Virus relief bill still a work in progress as time wanes
McConnell promises GOP proposal will be ready on Monday
WASHINGTON — Negotiations over the next COVID-19 rescue bill were in flux Friday after the White House floated cutting an unemployment benefits boost to as little as $100 and President Donald Trump turned to a new priority, adding money to build a new FBI headquarters.
Senate Majority Leader Mitch McConnell sent senators home, promising a Republican proposal would be ready Monday. Outraged Democrats warned that time is wasting on GOP infighting as the virus worsens, jobless aid expires and the death toll rises.
“We call upon Leader McConnell to get serious,” said House Speaker Nancy Pelosi of California and Senate Democratic leader Chuck Schumer of New York in a statement.
During a head-spinning week of start-and-stop progress, McConnell abruptly halted the rollout of Republicans’ $1 trillion plan, which was supposed to provide a counteroffer to Democrats’ $3 trillion bill in an opening bid for negotiations. Plans shifted after Trump was forced to abandon his push for a payroll tax break, which his party opposed, and the White House turned to the new priorities.
As Republicans struggled, the nation’s infections topped 4 million, the number of deaths rose this week by several thousands, to more than 145,000, and the $600 unemployment benefit boost for millions of out-of-work Americans was put on track to expire.
As McConnell shuttered the Senate, he promised to return with “a strong, targeted piece of legislation aimed directly at the challenges we face right now.”
The GOP leader, who is up for reelection in November alongside Trump, dashed home to Kentucky for an event with the nation’s drug czar, Jim Carroll, in a part of Appalachia confronting opioid addiction. Kentucky has faced skyrocketing overdose deaths.
One sticking point for Republicans trying to resolve their differences with the White House is how to cut the $600 weekly jobless benefit boost that is expiring.
Republicans largely believe the add-on, which had been approved in an earlier aid bill, is too robust and becoming a disincentive for returning to work. In some situations, the boost gives the unemployed more money than if they were working.
Under McConnell’s plan, senators proposed cutting it to $200 and then transitioning over the next few months to a new system more closely linked to a state’s own payment levels.
An administration official granted anonymity to discuss the private talks said the White House viewed the Senate GOP’s proposal as too “cumbersome” and the $200 boost as too high.
A number of solutions were being discussed, the official said Thursday, including dropping the addon payment to $100.

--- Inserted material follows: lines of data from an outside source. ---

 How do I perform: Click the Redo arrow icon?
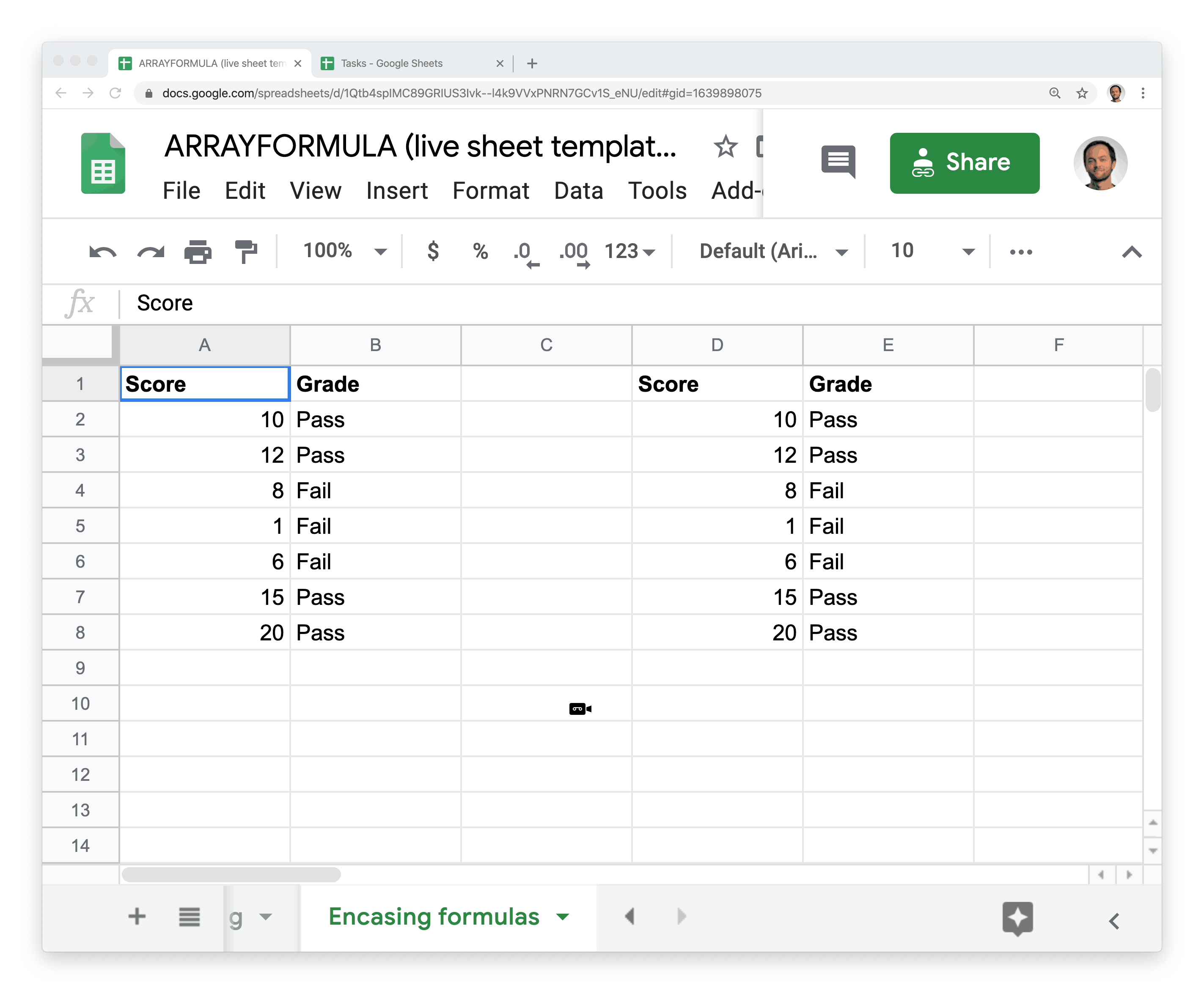[x=151, y=251]
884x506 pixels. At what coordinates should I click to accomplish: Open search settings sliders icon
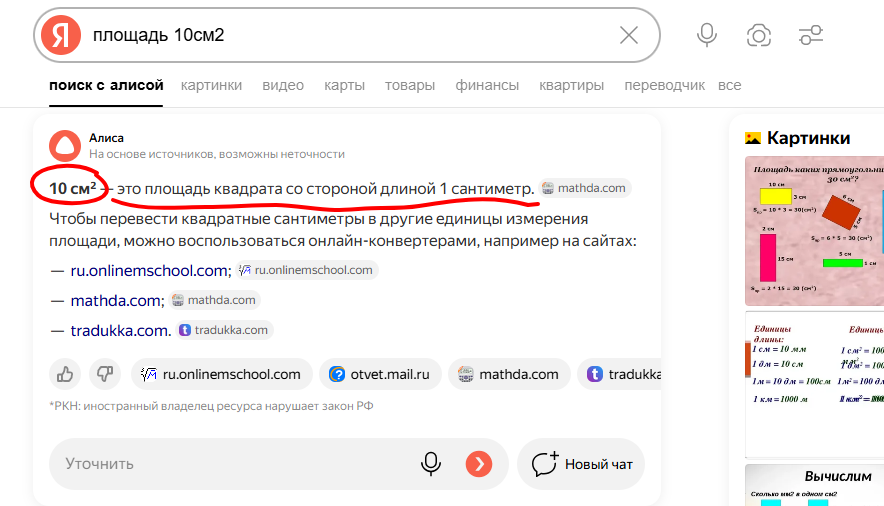(x=811, y=36)
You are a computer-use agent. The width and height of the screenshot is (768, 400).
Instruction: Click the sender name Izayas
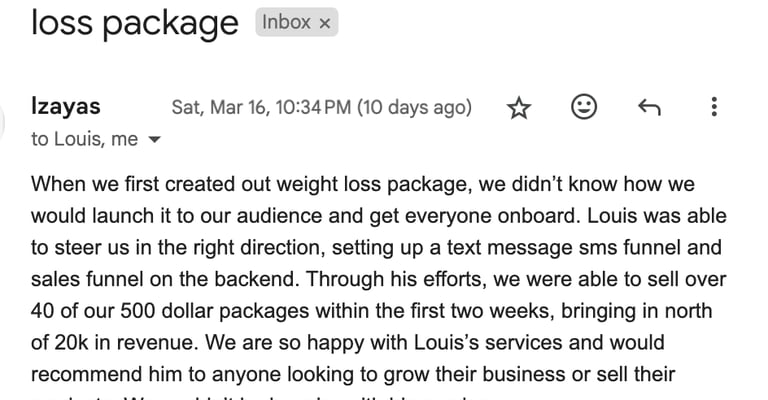[66, 107]
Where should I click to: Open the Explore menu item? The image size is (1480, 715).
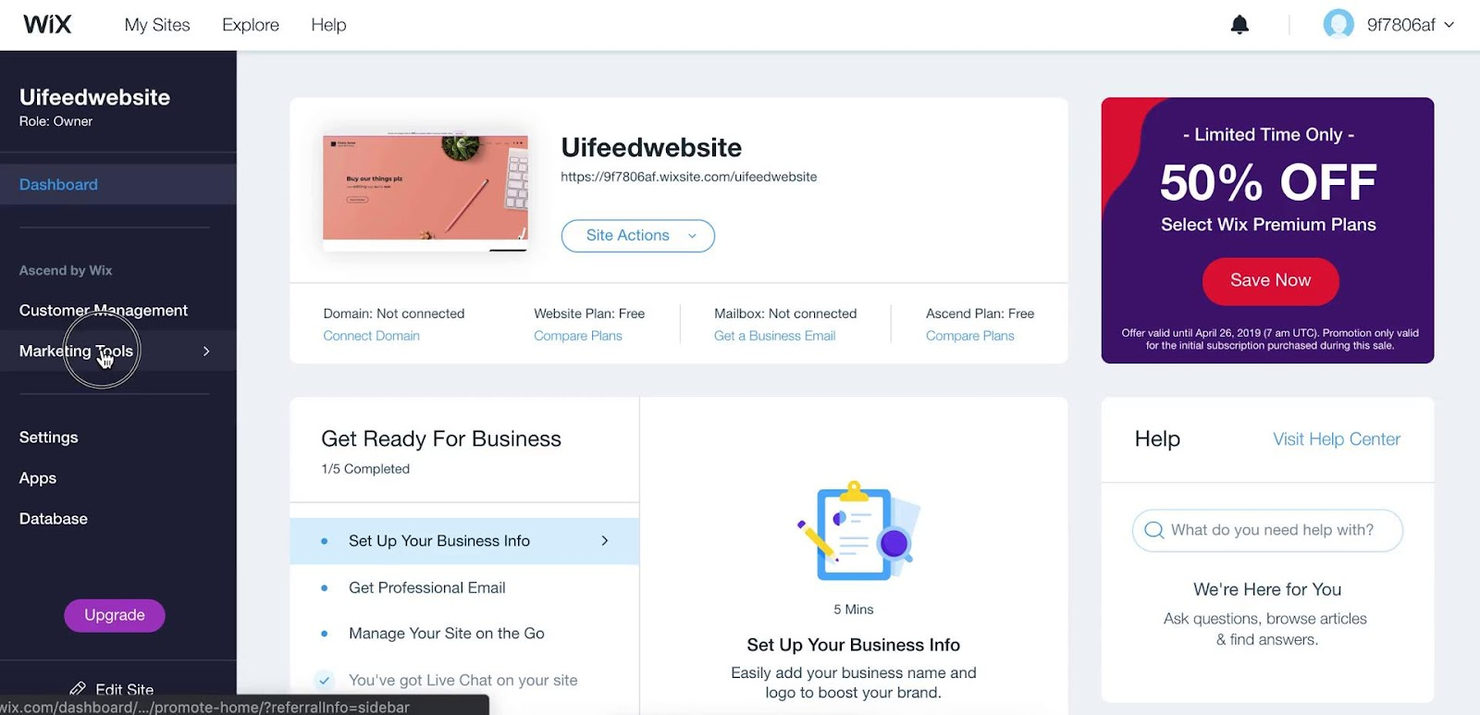click(x=249, y=24)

Democrats warned time is running out. The benefit officially expires Friday, but due to the way states process unemployment payments, the cutoff was effectively Aug. 1.
Rep. Richard Neal, DN.J., chairman of the House Ways & Means Committee, said the nation is on “the eve of an economic catastrophe.”
“People need the sustenance of day-to-day life,” Neal said at the Capitol. He said the extra aid not only helps cash-strapped families, but is key to fueling the economy as Americans go without paychecks.
The unemployment debate is only one of many issues dividing Republicans as they enter negotiations with Democrats over how best to respond to the prolonged coronavirus crisis and devastating economic fallout.
McConnell’s emerging CARES Act II, named after the earlier effort, was expected to include a fresh round of direct $1,200 cash payments to Americans — a repeat of the money sent in spring — along with $105 billion to help reopen schools, $25 billion for virus testing and McConnell’s top priority of a liability shield to protect businesses, hospitals and others against COVID-19 lawsuits.
Trump was pushing the payroll tax break, but Senate Republicans didn’t want to include it because they say it does little to help out-of-work Americans. It would also pull revenue away from the tax that funds Social Security and Medicare.
The president relented, but the White House also inserted new priorities — rethinking the jobless benefit and Trump’s preference for a new building to replace the FBI’s aging J. Edgar Hoover Building in downtown Washington, across the street from the newer Trump hotel.
“This is disarray,” Pelosi said Friday at the Capitol.
The next steps are uncertain after days of closeddoor GOP negotiations at the Capitol with top White House officials, Treasury Secretary Steven Mnuchin and Mark Meadows, the White House chief of staff.